◆ **INFORMATION PROVIDED**:
========================================================================
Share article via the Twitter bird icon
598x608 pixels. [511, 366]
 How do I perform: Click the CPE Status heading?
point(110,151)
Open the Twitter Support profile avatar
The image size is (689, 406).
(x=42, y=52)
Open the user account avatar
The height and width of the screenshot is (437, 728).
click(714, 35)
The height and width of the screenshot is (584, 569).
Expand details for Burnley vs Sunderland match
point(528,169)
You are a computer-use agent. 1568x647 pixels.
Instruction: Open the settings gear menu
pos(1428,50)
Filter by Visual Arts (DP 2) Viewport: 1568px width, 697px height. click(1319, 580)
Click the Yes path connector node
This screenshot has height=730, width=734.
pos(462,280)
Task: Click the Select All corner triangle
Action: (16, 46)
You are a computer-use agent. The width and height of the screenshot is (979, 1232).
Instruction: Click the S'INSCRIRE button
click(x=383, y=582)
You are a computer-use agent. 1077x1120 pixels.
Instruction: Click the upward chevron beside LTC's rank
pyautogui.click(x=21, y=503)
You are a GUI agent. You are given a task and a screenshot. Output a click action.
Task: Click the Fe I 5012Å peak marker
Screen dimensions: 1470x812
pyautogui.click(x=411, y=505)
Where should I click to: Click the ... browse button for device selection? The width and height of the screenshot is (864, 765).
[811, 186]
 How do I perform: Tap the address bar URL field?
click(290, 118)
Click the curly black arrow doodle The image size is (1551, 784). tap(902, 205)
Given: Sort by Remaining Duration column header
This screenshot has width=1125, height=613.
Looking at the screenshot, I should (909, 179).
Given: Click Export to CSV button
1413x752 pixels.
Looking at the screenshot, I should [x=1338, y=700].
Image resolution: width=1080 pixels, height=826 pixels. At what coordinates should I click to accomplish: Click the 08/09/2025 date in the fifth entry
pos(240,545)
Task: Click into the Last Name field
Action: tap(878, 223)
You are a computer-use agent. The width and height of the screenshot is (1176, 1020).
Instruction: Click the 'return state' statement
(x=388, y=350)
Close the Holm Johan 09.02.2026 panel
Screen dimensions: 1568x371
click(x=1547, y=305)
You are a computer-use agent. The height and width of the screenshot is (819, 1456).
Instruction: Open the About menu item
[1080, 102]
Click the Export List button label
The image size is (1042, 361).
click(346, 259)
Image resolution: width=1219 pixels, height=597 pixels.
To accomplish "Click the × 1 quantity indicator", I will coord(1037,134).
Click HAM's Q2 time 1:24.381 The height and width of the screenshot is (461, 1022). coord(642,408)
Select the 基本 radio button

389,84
========================================================================
◆ **WHAT THE EXERCISE ASKS**: Retype the material above in full, exactly.

◆ **EXERCISE OUTPUT**:
Share article via the Twitter bird icon
598x608 pixels. [511, 366]
 How do I perform: Click the CPE Status heading?
point(110,151)
Open the Twitter Support profile avatar
The image size is (689, 406).
(x=42, y=52)
Open the user account avatar
The height and width of the screenshot is (437, 728).
click(714, 35)
The height and width of the screenshot is (584, 569).
Expand details for Burnley vs Sunderland match
point(528,169)
You are a computer-use agent. 1568x647 pixels.
Instruction: Open the settings gear menu
pos(1428,50)
Filter by Visual Arts (DP 2) Viewport: 1568px width, 697px height. click(1319, 580)
Click the Yes path connector node
This screenshot has height=730, width=734.
pos(462,280)
Task: Click the Select All corner triangle
Action: (16, 46)
You are a computer-use agent. The width and height of the screenshot is (979, 1232).
Instruction: Click the S'INSCRIRE button
click(x=383, y=582)
You are a computer-use agent. 1077x1120 pixels.
Instruction: Click the upward chevron beside LTC's rank
pyautogui.click(x=21, y=503)
You are a GUI agent. You are given a task and a screenshot. Output a click action.
Task: Click the Fe I 5012Å peak marker
Screen dimensions: 1470x812
pyautogui.click(x=411, y=505)
Where should I click to: Click the ... browse button for device selection? The width and height of the screenshot is (864, 765).
[811, 186]
 How do I perform: Tap the address bar URL field?
click(290, 118)
Click the curly black arrow doodle The image size is (1551, 784). tap(902, 205)
Given: Sort by Remaining Duration column header
This screenshot has width=1125, height=613.
Looking at the screenshot, I should (909, 179).
Given: Click Export to CSV button
1413x752 pixels.
Looking at the screenshot, I should [x=1338, y=700].
Image resolution: width=1080 pixels, height=826 pixels. At what coordinates should I click to accomplish: Click the 08/09/2025 date in the fifth entry
pos(240,545)
Task: Click into the Last Name field
Action: tap(878, 223)
You are a computer-use agent. The width and height of the screenshot is (1176, 1020).
Instruction: Click the 'return state' statement
(x=388, y=350)
Close the Holm Johan 09.02.2026 panel
Screen dimensions: 1568x371
click(x=1547, y=305)
You are a computer-use agent. The height and width of the screenshot is (819, 1456).
Instruction: Open the About menu item
[1080, 102]
Click the Export List button label
The image size is (1042, 361).
click(346, 259)
Image resolution: width=1219 pixels, height=597 pixels.
To accomplish "Click the × 1 quantity indicator", I will coord(1037,134).
Click HAM's Q2 time 1:24.381 The height and width of the screenshot is (461, 1022). coord(642,408)
Select the 基本 radio button

389,84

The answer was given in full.